:: OPGAVEN ::
#1 Beantwoord alsjeblieft de volgende vragen over het artikel over de dollar als wereldreservemunt:
(a) Waardoor kunnen de Amerikaanse bevolking en de overheid heel goedkoop geld lenen?
(b) Met wie was het interview waarin Jim Rickards het dilemma uitlegt?
(c) Welke drie gevolgen noemt het citaat voor het geval dat Amerikanen hun schulden zonder buitenlandse vraag naar het schuldpapier moesten financieren?
#2 Pak het artikel over de dollar als wereldreservemunt op na de laatste zin en schrijf het verder.

:: ARTIKEL ::
----
De Verenigde Staten genieten een uitzonderlijk hoge levensstandaard als gevolg van het feit dat de rest van de wereld dollarschulden aanhouden als reserve. Daardoor kan de Amerikaanse bevolking én de overheid heel goedkoop geld lenen. Jim Rickards legt het dilemma van een wereldreservemunt kernachtig uit in een interview met Casey Research:
“Stel je voor dat Amerikanen hun schulden moesten financieren zonder buitenlandse vraag naar het schuldpapier, stel je eens voor hoe dat er uit zou zien. Onze rente zou veel hoger zijn, de aandelenmarkt zou lager staan en de huizenprijzen zouden lager liggen. Als jouw valuta de wereldreservemunt is financieren andere landen jouw (hoge) levensstandaard. Vergelijk dat bijvoorbeeld eens met de Argentijnse economie, als die willen lenen moeten ze dat in dollars doen. Het buitenland gaat obligaties in pesos accepteren, omdat de dollar de wereldreservemunt is. Als je dus niet de beheerder bent van de wereldreservemunt moet je geld lenen in die valuta die wel wereldreservemunt is.
----
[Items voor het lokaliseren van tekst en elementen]
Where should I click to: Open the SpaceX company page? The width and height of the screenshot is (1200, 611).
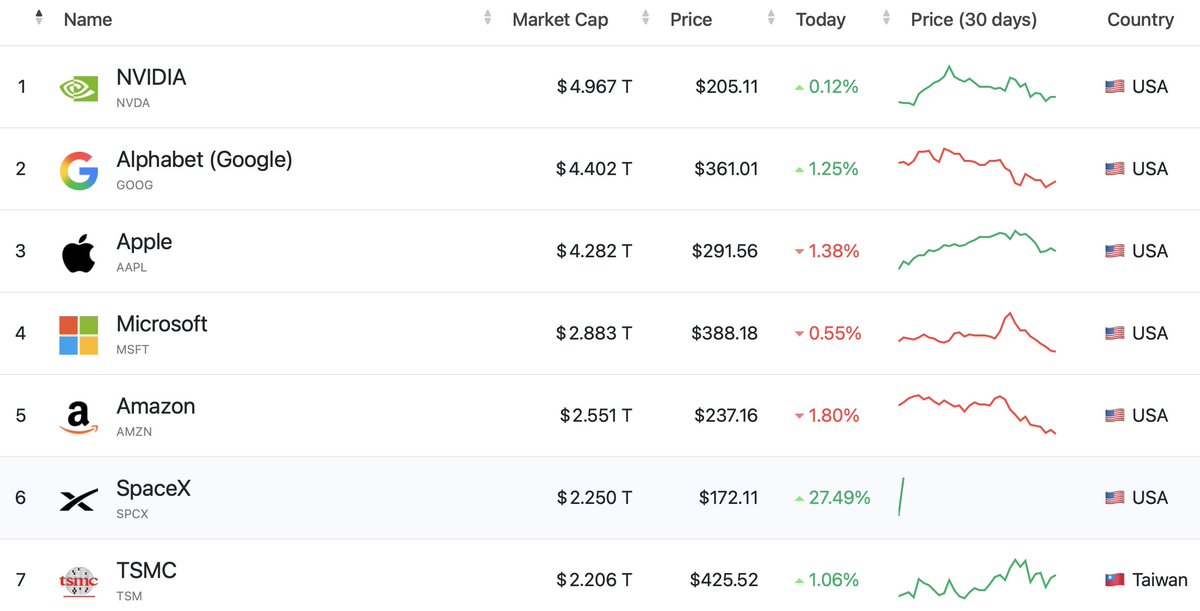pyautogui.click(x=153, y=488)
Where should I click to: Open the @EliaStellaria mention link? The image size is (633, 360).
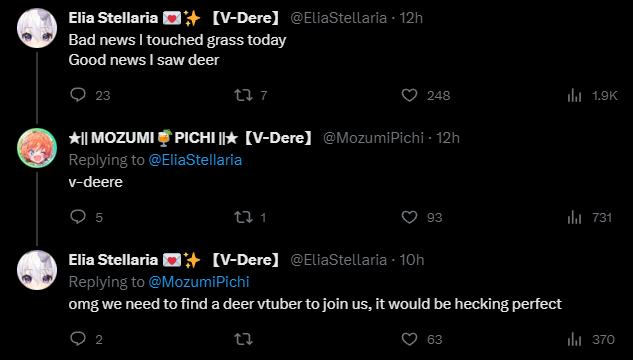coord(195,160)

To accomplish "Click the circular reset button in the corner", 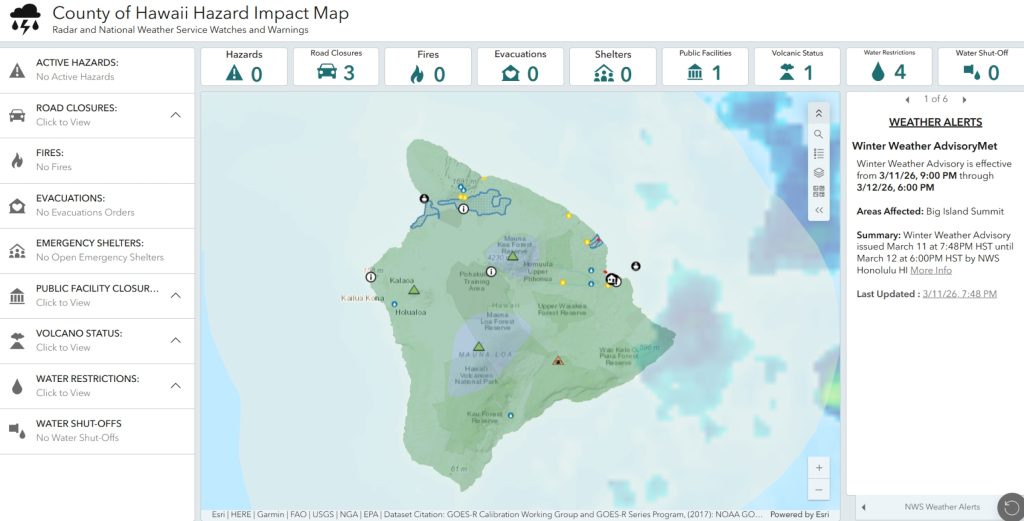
----
:: ANTWOORDEN OP VOLGORDE ::
#1
(a) Doordat de rest van de wereld dollarschulden aanhoudt als reserve.
(b) Met Casey Research.
(c) De rente zou veel hoger zijn, de aandelenmarkt zou lager staan en de huizenprijzen zouden lager liggen.

#2
Stel je voor dat de euro de wereldreservemunt was, dan zou de VS in euro’s moeten lenen. We zouden dan opeens kwetsbaar zijn voor het wisselkoersrisico, we zouden waarschijnlijk een veel hogere inflatie hebben… Dit was al eens aan de orde in de jaren ’70, toen de inflatie in de VS zeer hoog was. President Carter leende toen in Zwitserse franken in plaats van dollars, omdat de financiële markten minder bereidheid toonden in dollars te lenen. Dat waren de zogeheten ‘Carter bonds’. De dollar verloor in vijf jaar tijd de helft van haar waarde en de munt. Op het moment dat je de wereldreservemunt dreigt te verliezen kunnen dat soort dingen dus gebeuren. Die dreiging is er vandaag de dag opnieuw.”
Van alle valutareserves wereldwijd staat momenteel 60% genoteerd in Amerikaanse dollars, terwijl dat in het jaar 2000 nog ongeveer 70% was. De status van de Amerikaanse dollar als wereldreservemunt is dus al gezakt van 70 naar 60 procent van de reserves in veertien jaar. Als die trend verder voortzet en de dollar onder de 50% van alle reserves komt, dan is het volgens Rickards niet meer de dominante reserve. “Dit is een proces wat jaren duurt, maar beleggers moeten wel vooruit blijven kijken”, aldus Rickards. Veel beleggers zijn volgens hem nog te veel gefocust op de korte termijn, terwijl juist die lange termijn ontwikkelingen belangrijk zijn voor bijvoorbeeld de pensioenen.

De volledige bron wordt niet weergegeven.